Months from now, Monday’s test will have served as nothing more than the first step in a long process, one that will prove whether the organization or the driver was the reason the No. 8 team has failed to sit at the head table in New York for the past seven seasons. Tony Eury, Jr., Earnhardt’s long time crew chief who left DEI after the Talladega race, spent the last three weeks preparing the cars that Dale Jr. drove on Monday in Atlanta. When asked about the differences between DEI and Hendrick, Eury noted that both the process and the teams are basically the same – with one major difference. According to him, Hendrick Motorsports goes more in-depth with their engineering, delving deeper into the minutiae that makes the cars faster and better. That subtle attention to detail will most certainly give Earnhardt a different feel to his cars when they hit the track next year; but whether that feel will result in race wins and a championship, only time will tell.
That time clock officially started ticking Monday.
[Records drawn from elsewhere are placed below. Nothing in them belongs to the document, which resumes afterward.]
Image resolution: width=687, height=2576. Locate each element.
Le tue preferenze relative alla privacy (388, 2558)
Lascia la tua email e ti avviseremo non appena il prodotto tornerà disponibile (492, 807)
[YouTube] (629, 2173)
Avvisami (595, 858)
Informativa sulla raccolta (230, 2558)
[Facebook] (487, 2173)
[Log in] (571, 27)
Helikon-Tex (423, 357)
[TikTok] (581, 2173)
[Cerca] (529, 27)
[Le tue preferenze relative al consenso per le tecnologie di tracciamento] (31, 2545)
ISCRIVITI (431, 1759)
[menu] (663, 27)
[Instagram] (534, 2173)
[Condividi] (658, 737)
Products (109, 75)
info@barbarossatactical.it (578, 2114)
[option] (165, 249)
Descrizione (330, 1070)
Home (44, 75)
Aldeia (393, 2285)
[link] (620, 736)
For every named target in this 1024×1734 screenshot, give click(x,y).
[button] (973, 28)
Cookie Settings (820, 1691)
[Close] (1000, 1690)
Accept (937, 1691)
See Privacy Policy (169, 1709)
During the morning test session, Kyle Busch – whose ride Earnhardt is assuming for Hendrick next season – was the fastest car on the track, driving the No. 18 M&M’s Chevrolet for Joe Gibbs Racing. Earnhardt wasn’t far behind – winding up seventh and 15th on the speed charts – while his current teammate at DEI, Martin Truex, Jr., was fifth and eighth. During the afternoon session, Earnhardt was eighth and 13th on the speed chart, while Busch was third and Truex, Jr. was fifth, respectively.
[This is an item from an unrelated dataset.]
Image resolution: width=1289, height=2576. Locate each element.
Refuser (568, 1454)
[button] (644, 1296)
What can be made of these results? Nothing, really. Testing is not about who is the fastest – certainly not when it is the first time the Car of Tomorrow takes to a mile-and-a-half race track, with a chassis that could be significantly revised in the offseason. No, this test is about feeling the cars out and making sure that the drivers are comfortable with the car’s handling and setup. However, it can say a little bit about the organization and the driver when the speed changes are observed. Busch slowed down two miles per hour from the first session to the second; Truex dropped one mile per hour, while Earnhardt only lost eight tenths. It speaks to the team and the driver that, when conditions warmed up and handling became more of an issue, Earnhardt's team was able to be more consistent than others who are making headlines.
The attention drawn to this test does speak volumes about the immense amount of pressure which will fall on Earnhardt’s shoulders next year, a consequence of this signing that really isn’t all that fair. Even with the Hendrick name backing his effort, he’s still going to drive for a new organization, in a car where several other drivers have gone and not succeeded – the old No. 25. Since the advent of the Chase, all three of Hendrick’s other teams have combined to battle for the championship nine times, while Earnhardt’s new ride has yet to finish higher than 15th in points. Getting used to new surroundings and a new methodology for doing things will also take some time and will, without a doubt causing some struggles for NASCAR’s Most Popular Driver early in the season.
Still, Earnhardt will certainly have his fair share of opportunities to run up front. Known as an outstanding short track racer, there is no question that he is one of the best on plate tracks; combine that with the quality equipment that Hendrick is capable of putting together, and the chance for a victory – especially in one of the four restrictor plate races – will certainly be strong for Earnhardt next year.
But the overriding theme above all should be patience. As far as I’m concerned, I see the real test coming in 2009, when Earnhardt has had a year to adjust. That’s when the time to put up or shut up will be at hand; to pour the pressure on now, or even next year, appears to be a little premature.
Right or wrong, this is certainly one of the most widely covered tests in the history of NASCAR, a very public look into the initial steps in Dale Earnhardt, Jr's career at Hendrick Motorsports. And rest assured, they’re very small steps. One must walk before they can run; but, judging by the speeds that were posted by Earnhardt on Monday, this new combination seems to be on some pretty stable legs so far.